Le salut n’est pas une question de croire en l’orthodoxie, même si l’orthodoxie de certaines doctrines est essentielle au salut. Jacques dit : « Tu crois qu’il y a un seul Dieu, tu fais bien; les démons le croient aussi, et ils tremblent. » (Jc 2.19). Croire que Jésus est le Sauveur du monde ne sauve pas, à moins de croire en lui personnellement... Je ne saurais mieux l’exprimer que le théologien réformé B.B. Warfield : 

La puissance salvatrice de la foi ne réside pas en elle-même, mais dans le Sauveur tout-puissant en qui elle se repose (...) Ce n’est pas la foi qui sauve, mais la foi en Jésus-Christ (...) Ce n’est même pas, strictement parlant, la foi en Christ qui sauve, mais Christ qui sauve par la foi.

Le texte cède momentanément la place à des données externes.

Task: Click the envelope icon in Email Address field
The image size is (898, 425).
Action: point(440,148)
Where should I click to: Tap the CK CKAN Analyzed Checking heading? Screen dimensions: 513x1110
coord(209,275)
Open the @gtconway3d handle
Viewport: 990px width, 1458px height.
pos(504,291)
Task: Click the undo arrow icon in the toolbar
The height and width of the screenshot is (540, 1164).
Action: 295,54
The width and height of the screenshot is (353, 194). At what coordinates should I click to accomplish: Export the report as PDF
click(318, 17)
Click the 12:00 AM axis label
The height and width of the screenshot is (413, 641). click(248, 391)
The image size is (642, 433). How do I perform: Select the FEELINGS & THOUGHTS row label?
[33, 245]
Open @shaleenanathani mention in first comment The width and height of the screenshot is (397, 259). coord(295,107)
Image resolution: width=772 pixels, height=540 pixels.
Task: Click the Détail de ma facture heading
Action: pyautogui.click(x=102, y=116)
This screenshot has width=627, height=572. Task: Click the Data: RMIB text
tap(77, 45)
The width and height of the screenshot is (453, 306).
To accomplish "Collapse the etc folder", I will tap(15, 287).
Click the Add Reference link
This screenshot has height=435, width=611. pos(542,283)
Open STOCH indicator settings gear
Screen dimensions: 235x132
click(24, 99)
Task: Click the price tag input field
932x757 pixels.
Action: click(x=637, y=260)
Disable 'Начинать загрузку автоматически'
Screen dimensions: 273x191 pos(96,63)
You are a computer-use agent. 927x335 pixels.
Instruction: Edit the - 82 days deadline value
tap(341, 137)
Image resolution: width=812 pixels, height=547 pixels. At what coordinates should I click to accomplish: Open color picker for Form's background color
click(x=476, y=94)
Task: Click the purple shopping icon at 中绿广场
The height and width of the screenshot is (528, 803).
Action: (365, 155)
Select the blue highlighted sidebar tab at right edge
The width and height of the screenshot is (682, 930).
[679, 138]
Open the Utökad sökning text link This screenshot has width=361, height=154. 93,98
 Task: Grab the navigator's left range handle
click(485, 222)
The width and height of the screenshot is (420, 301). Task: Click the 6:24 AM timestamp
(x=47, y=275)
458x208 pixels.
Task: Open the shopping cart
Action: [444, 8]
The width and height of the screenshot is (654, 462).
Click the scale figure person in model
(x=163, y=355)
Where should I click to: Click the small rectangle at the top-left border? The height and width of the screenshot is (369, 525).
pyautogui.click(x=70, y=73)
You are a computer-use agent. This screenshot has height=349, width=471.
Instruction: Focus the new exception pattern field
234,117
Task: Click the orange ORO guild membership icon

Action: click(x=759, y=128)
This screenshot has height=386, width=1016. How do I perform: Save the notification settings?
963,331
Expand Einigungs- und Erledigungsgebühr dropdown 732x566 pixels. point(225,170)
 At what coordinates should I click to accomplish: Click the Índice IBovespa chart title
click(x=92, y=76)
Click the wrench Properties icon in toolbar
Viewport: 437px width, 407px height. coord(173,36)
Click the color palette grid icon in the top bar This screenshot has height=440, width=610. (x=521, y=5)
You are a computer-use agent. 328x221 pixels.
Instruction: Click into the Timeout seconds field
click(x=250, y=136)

La puissance salvatrice de la foi réside exclusivement, non pas dans l’acte de la foi ou l’attitude de la foi ou la nature de la foi, mais dans l’objet de la foi3. 

2. Les œuvres et la justification 

Il y a toujours eu une tendance chez l’homme à vouloir être justifié par ses œuvres. L’homme est radicalement orgueilleux et il est poussé à rejeter la grâce de Dieu pour faire valoir ses mérites. L’Écriture est sans équivoque : « Ce n'est point par les œuvres *que vous êtes sauvés+, afin que personne ne se glorifie. » (Ep 2.9). Cependant l’Écriture, loin de condamner les œuvres, les exige... Cette « ambivalence » fait en sorte que plusieurs chrétiens sont perplexes quant à la place des œuvres dans la vie du croyant de sorte que légalisme et antinomisme cohabitent parmi les évangéliques. Plusieurs ne sont pas au fait de cette question et sont dans une grande confusion quant à leur justification. 

Une contradiction? 

La Bible se contredit-elle? Paul affirme que Dieu nous justifie par la foi sans les œuvres. Il ajoute cependant que nous serons jugés par nos œuvres : « Il nous faut tous comparaître devant le tribunal de Christ, afin que chacun reçoive selon le bien ou le mal qu'il aura fait, étant dans son corps. » (2 Co 5.10). Comment réconcilier ces affirmations? 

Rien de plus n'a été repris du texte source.